== Source information ==

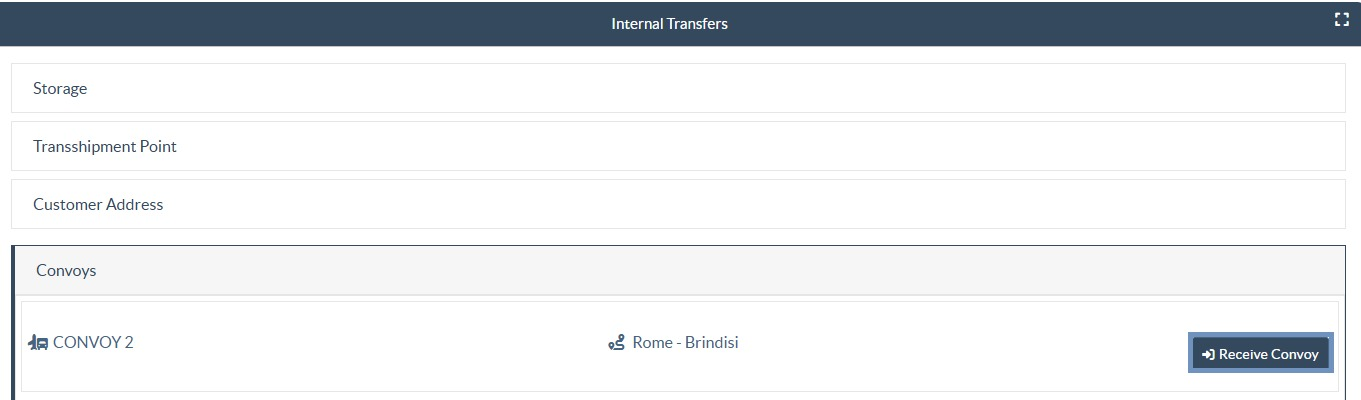Viewport: 1361px width, 400px height.
Task: Click the route icon next to Rome - Brindisi
Action: click(x=616, y=343)
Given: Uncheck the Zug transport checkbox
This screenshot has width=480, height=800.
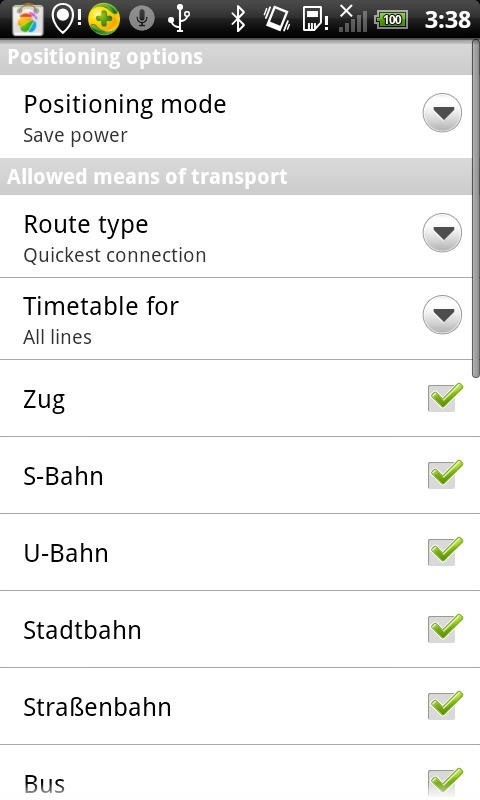Looking at the screenshot, I should (x=445, y=397).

===

**Instructions for the task:** Starting at the line that contains "Given: Uncheck the Zug transport checkbox", reproduce every line through the last one in the records exactly, and omit all pictures.

**Result:**
Given: Uncheck the Zug transport checkbox
This screenshot has width=480, height=800.
Looking at the screenshot, I should (x=445, y=397).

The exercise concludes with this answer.